For more detailed information on eye sight tests go to the Occupational Health department.

Furniture (Chairs & Desks etc.) and remedial equipment for loan

Employees will be provided with a standard workstation including a desk, DSE such a keyboard, mouse etc. and a legally compliant adjustable chair.

Where, following the DSE workstation assessment an individual requires a bespoke furniture item such as a specialist chair, with additional functions/features, or a height adjustable desk which fall outside the scope of university standard issue, a written request (detailing the furniture required) must be provided by the individuals GP; physiotherapist or other medical specialist. Where this is not possible, an Occupational Health referral should be made on behalf of the individual by their Line Manager.

Upon receipt of a written request, through liaison with the Furniture Team, Facilities Services, a suitable item will be identified and then sourced. This equipment will be funded normally by the individuals relevant School or Professional Service.

All minor [non-furniture] items or other remedial equipment identified as required by an individual as part of their DSE Assessment (such as mice, monitor raisers etc.), should be identified, sourced and paid for by the local School or Professional Service.

The cost of any furniture and/or remedial equipment (above and beyond standard university issue) required as part of an ‘Access to Work’ assessment, will also be met by the School or Professional Service.

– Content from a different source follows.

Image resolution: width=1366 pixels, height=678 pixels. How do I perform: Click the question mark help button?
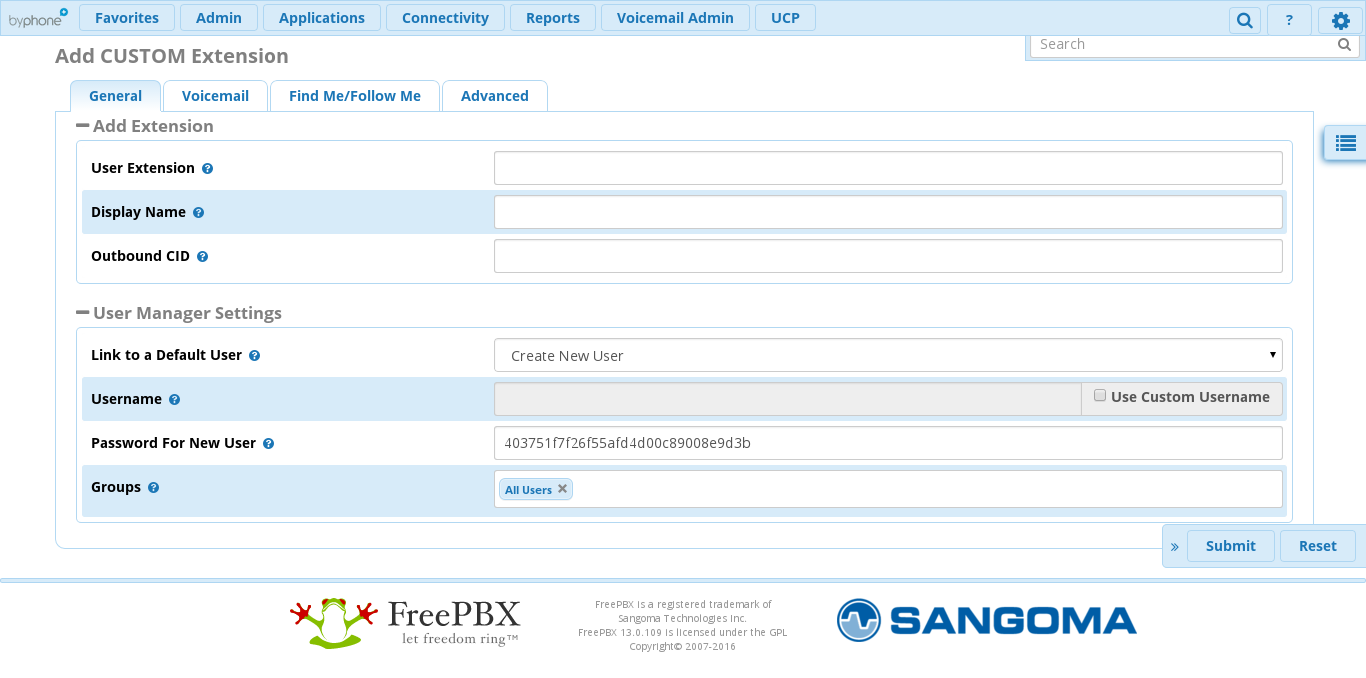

The University Health and Safety Service has some equipment which is available for loan, e.g. mouse, keyboards etc. these are very limited in number but can be loaned out to staff in order for them to identify items of DSE equipment which can alleviate any issues they may be having, as part of their assessment.

Daily Work Routines of Users

Whenever possible, jobs using DSE should be designed to consist of a mixture of screen-based and non-screen-based work to prevent fatigue, eyestrain, musculoskeletal conditions such as backache and mental demands. Breaks or changes of activity must be included in working time.

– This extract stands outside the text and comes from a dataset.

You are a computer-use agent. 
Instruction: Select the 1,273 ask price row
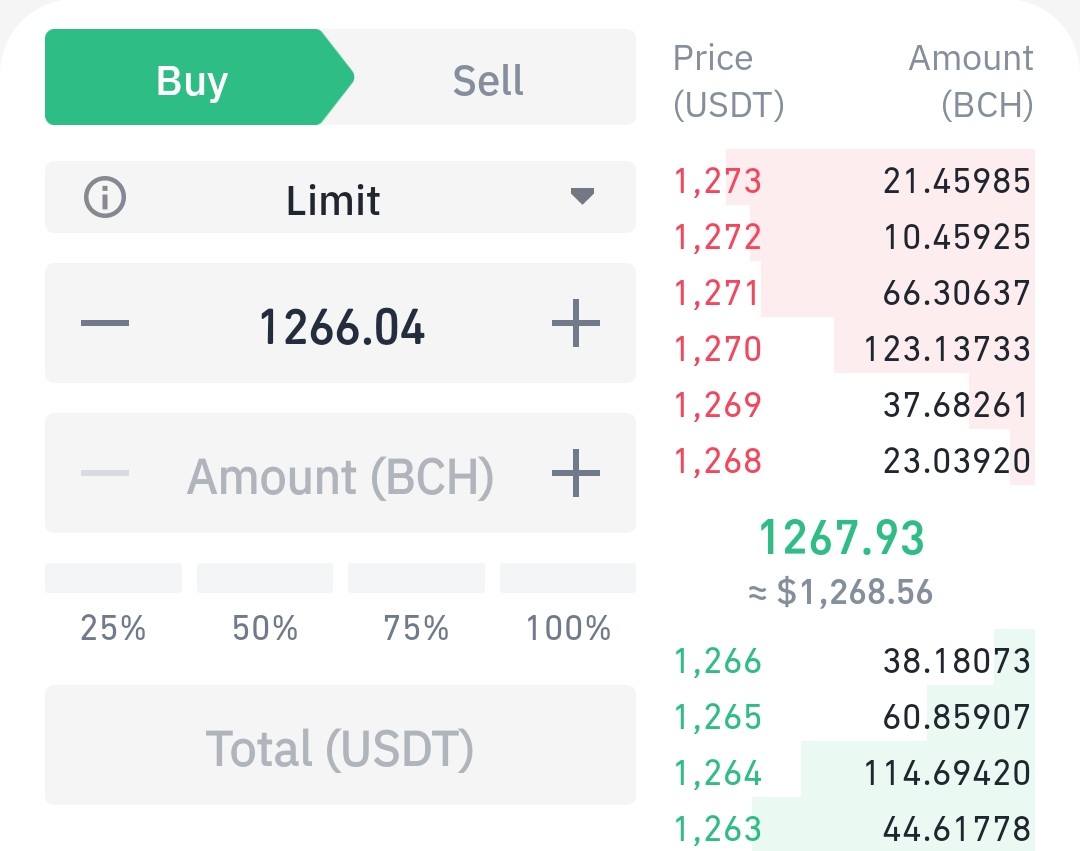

It is advisable to take short, frequent breaks rather than occasional longer breaks: for example a 5-10 minute break after 50-60 minutes continuous screen and/or keyboard use will be more beneficial than a 15-20 minute break every 2 hours.

If possible, breaks should be taken away from the DSE workstation, to allow the user to stand up, move about and change posture.

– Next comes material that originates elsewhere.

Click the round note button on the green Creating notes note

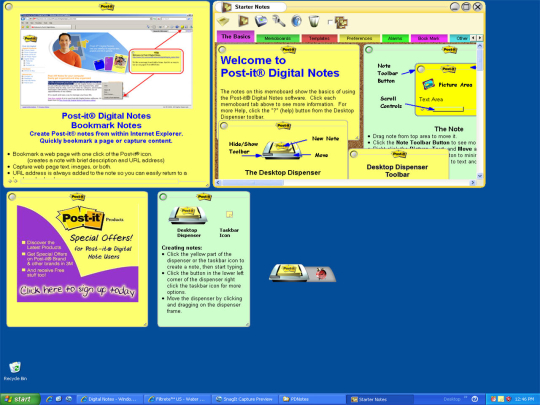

Most University employees have control over their own work and will be able to organize their time to ensure that they take sufficient breaks.

Postgraduate and Undergraduate Students

Postgraduate (PG) students have a particular risk of health problems related to computer use due to the long hours they spend working, the risk of ignoring early symptoms in order to meet deadlines, and the possibility that they will work for long periods on a laptop computer.

PG students who have an employment contract with the University will be covered under this policy in the same way as other employees

PG students who are not employees are not specifically covered by the HSE regulations on Display Screen Equipment; they are not entitled to free eyesight testing and the University is not obliged to provide training and information

Where the University provides a computer/workstation for use by a postgraduate student, there is a duty of care to ensure this is suitable for the task involved.

It is good practice to encourage PG students to carry out self-assessment and to seek support from their supervisor departmental DSE assessor or IT staff if they feel equipment is sub-standard. Students can visit the “Openerg” website for further information.

Undergraduate (UG) students are not covered under the DSE regulations. However, they should be encouraged to carry out self-assessment of any workstation which they use on a regular basis. Students can visit the “Openerg” website for further information.

Where the University provides facilities for use by students (e.g. in computer labs, the library etc), these should be of an adequate standard e.g. with suitably adjustable chairs, space to work etc.